Cher, Demi Moore Tackle Abortion In Latest Film
Tackling a topic no Hollywood studio is even ready to touch, superstars Demi Moore and Cher have teamed up to create an intense, graphic film about women deciding whether to have abortions.
Although “If These Walls Could Talk” was shown Wednesday at the Toronto Film Festival, it won’t be released in theaters. Instead, it is scheduled for broadcast Oct. 13 on American cable television by HBO NYC.
Cher, in an interview, said she knew of no previous dramatic depictions of abortions as powerful as those in the film.
“I can’t remember anything that even approaches this depth,” she said. “I don’t think you could get away with that on (network) TV.”
The film is a trilogy - separate stories depicting American society’s attitudes toward abortion in 1952, 1974 and 1996.
Moore co-produced the film and stars in the first segment as a widowed nurse desperate to get an abortion at a time when the procedure is illegal. A scene in which a callous, back-alley abortionist operates on her is almost unbearable.
Sissy Spacek stars in the middle segment as a mother of four who accidentally becomes pregnant just as she is resuming her long-postponed education. She debates with herself, her husband and her eldest daughter about whether to have the baby.
The first two segments were directed by independent filmmaker Nancy Savoca, whose previous films include “Dogfight” (1991) and “Household Saints” (1993). Cher makes her directorial debut with the third segment, in which she plays a dedicated gynecologist who performs abortions at a clinic besieged by right-to-life protesters.
“We were striving to communicate the importance of the personal issues,” Moore said. “We wanted to take abortion out of the political arena.”
Whether or not abortion is illegal, Moore said, “inside the woman, it’s still painful, it’s still difficult. It takes a lot of courage to make either decision.”
Moore said she was moved as she realized how many women died trying to get abortions during the era when they were outlawed.
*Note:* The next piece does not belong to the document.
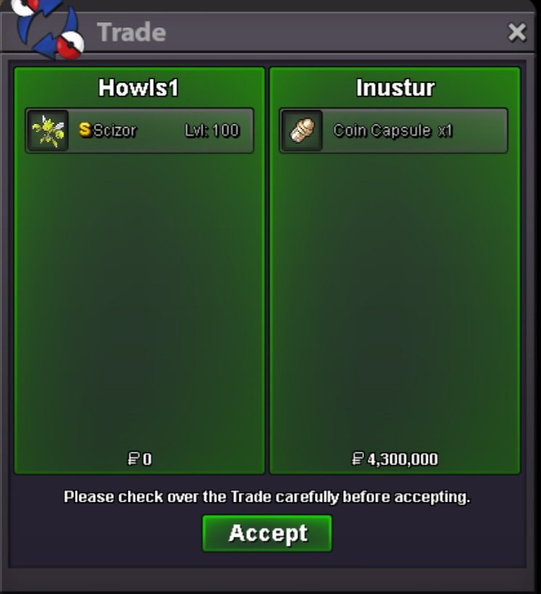Click the Inustur player name
Screen dimensions: 541x594
pyautogui.click(x=395, y=88)
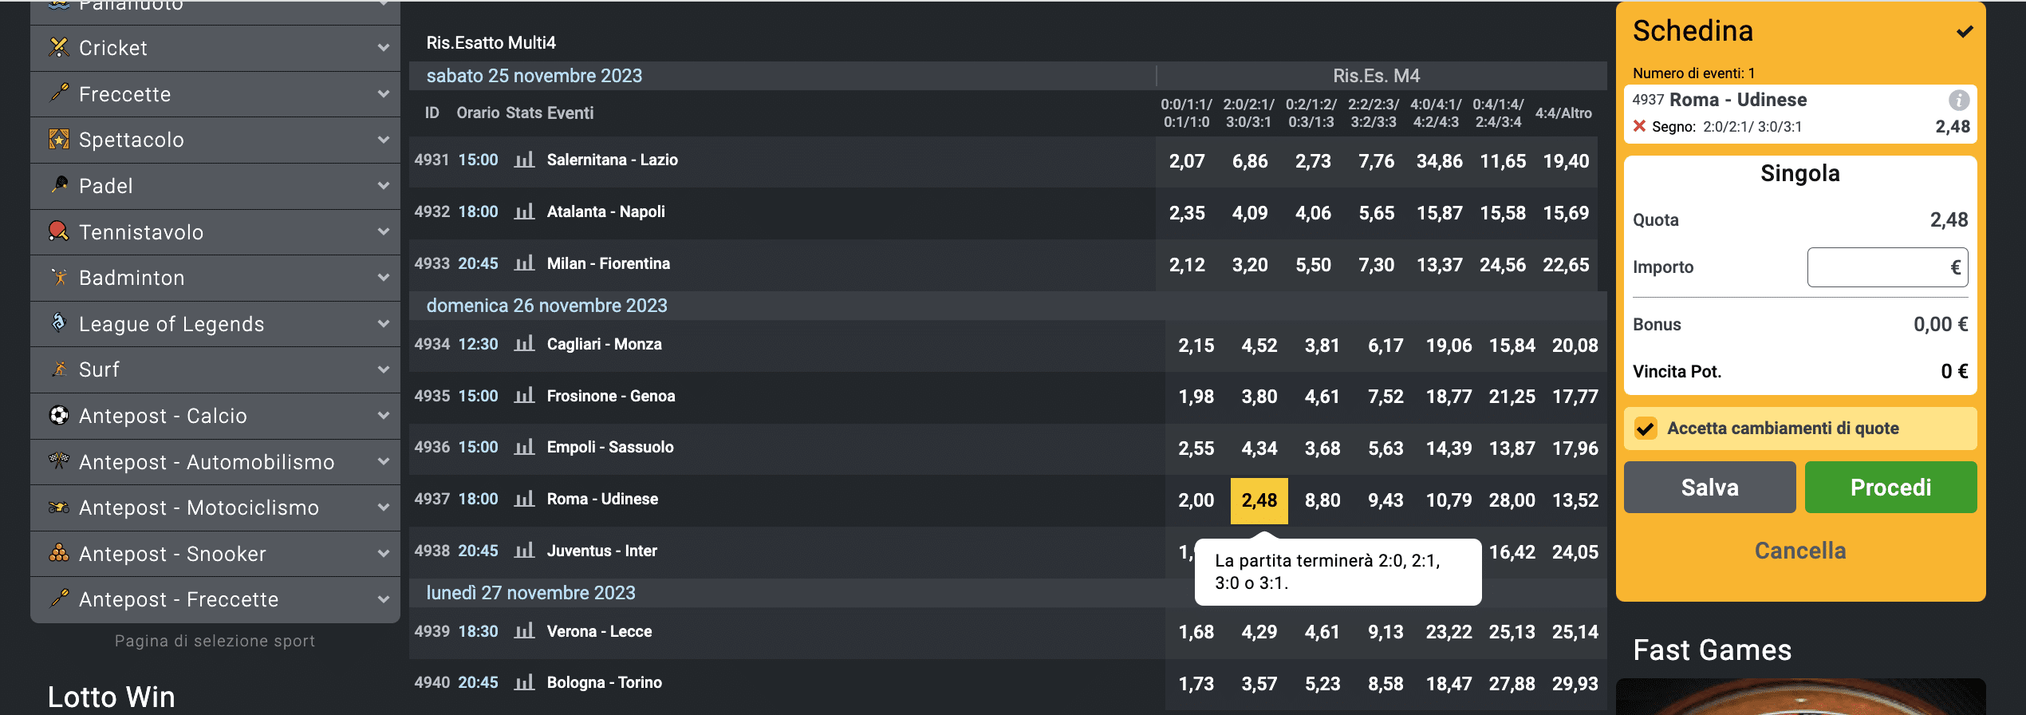Click the Cancella link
“That’s what they’re asking us to go back to,” she said of anti-abortion activists who want to reimpose a ban. “The shame and degradation that these women faced - that is really what is criminal.”
Cher said she looked at the abortion debate partly in the context of wondering what options her own daughter should be entitled to.
“She can’t be told by someone in Washington what to do,” Cher said. “It has to be the individual’s choice. How could you possibly legislate it?”